肥貓喝了一口伊利,抬起頭看了一眼沈一手中的純天然母乳,嗷嗷亂叫,似乎是在抗議為什麼不給它喝林子晴的奶水,不過沈一直接無視這傢伙,拿出一些東西放這傢伙面前,讓他餓了就吃,自己就去忙備課的事情了。
忙了一個上午,正準備去買兩條魚,做一道剁椒魚頭解饞,順帶在將魚骨頭餵給肥貓啥的,就接到了楚蓉的電話,說警局裡面出事情了,上次那個小偷死了,不知道怎麼死的。
接到這個電話,沈一直接就道:「等著我。」
然後沈一直接下樓,坐一輛車就到了市局,找到了林子晴的時候,林子晴正站在市局的號子那裡,周圍拉起了警絨線,旁邊圍滿了人,而那個小偷則盤膝坐在床上,雙眼閉上,老態龍鍾,顯然已經死了。

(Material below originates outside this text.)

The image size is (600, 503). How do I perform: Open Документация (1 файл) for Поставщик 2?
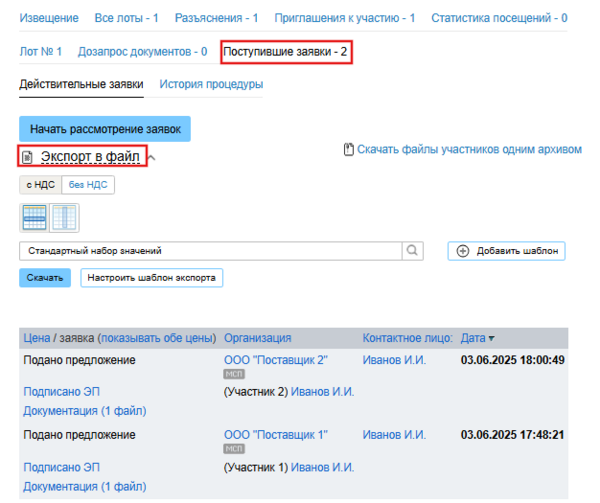[x=84, y=410]
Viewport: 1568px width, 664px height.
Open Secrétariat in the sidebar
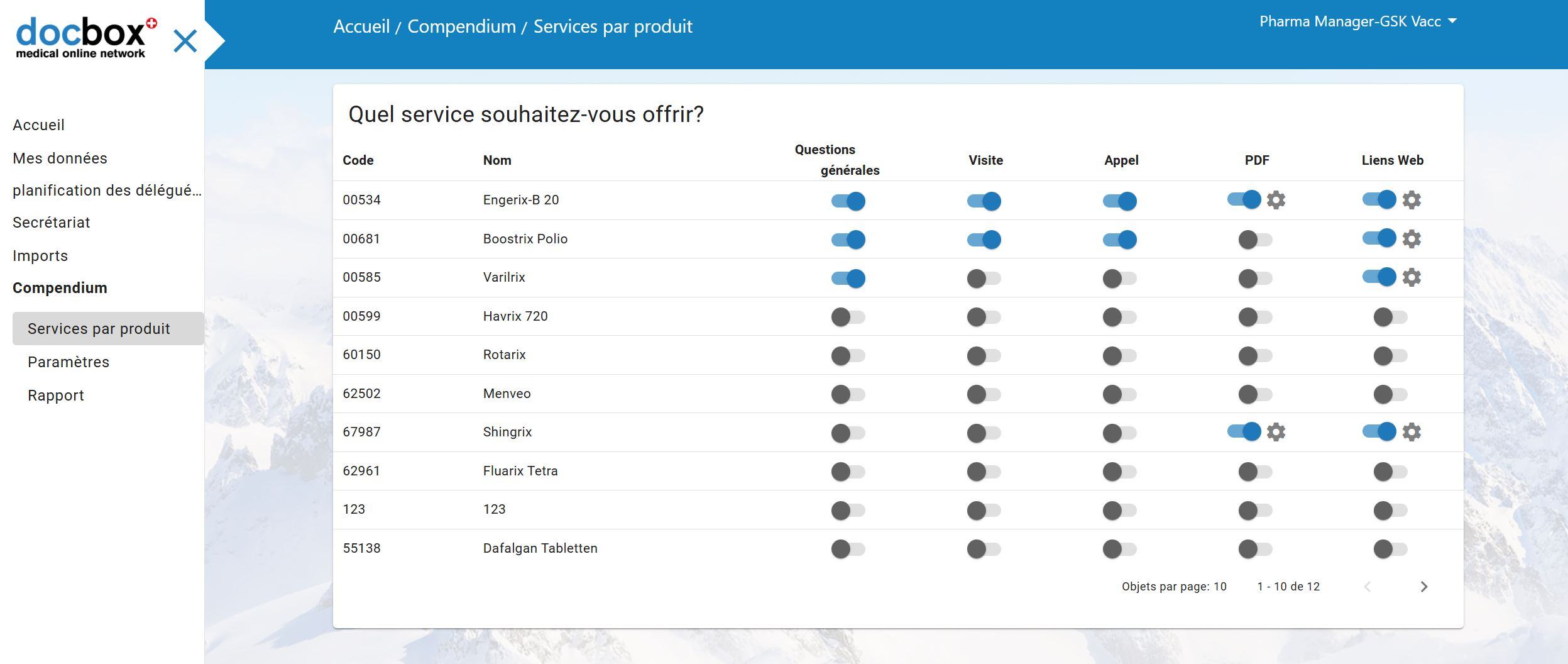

沈一走了上去,跟楚蓉打了個招呼,先讓楚蓉驅散了所有人,沈一這才問道:「怎麼死的?」
楚蓉搖了搖頭道:「今天早上發現死亡的。」
沈一道:「有看到什麼人進來沒有?」
楚蓉搖頭:「沒。」
沈一走了上去,翻了一下這傢伙的眼皮,又舒展了一下他的屍體,道:「沒有外傷,也沒有內傷,如果我沒猜錯的話,這傢伙是自然死亡,但情況又有點特別,這中間一定有貓膩。」
「什麼貓膩?」楚蓉眼巴巴問道。
沈一搖了搖頭。
楚蓉失望的切了一聲。
直覺告訴沈一,那本《懸壺醫志》一定不簡單,沈一轉身對楚蓉說:「走,跟我去老人的家裡。」
楚蓉也不廢話,開車帶沈一到了那片已經被推倒的廢墟上面,沈一站在廢墟上,看了看小偷口中的老房子,咬著指甲,直覺告訴他,這片廢墟一定不簡單,他走了過去,隨便撿起一片已經破碎的瓦礫,看了看,是上世紀非常流行的青瓦,有些年頭了。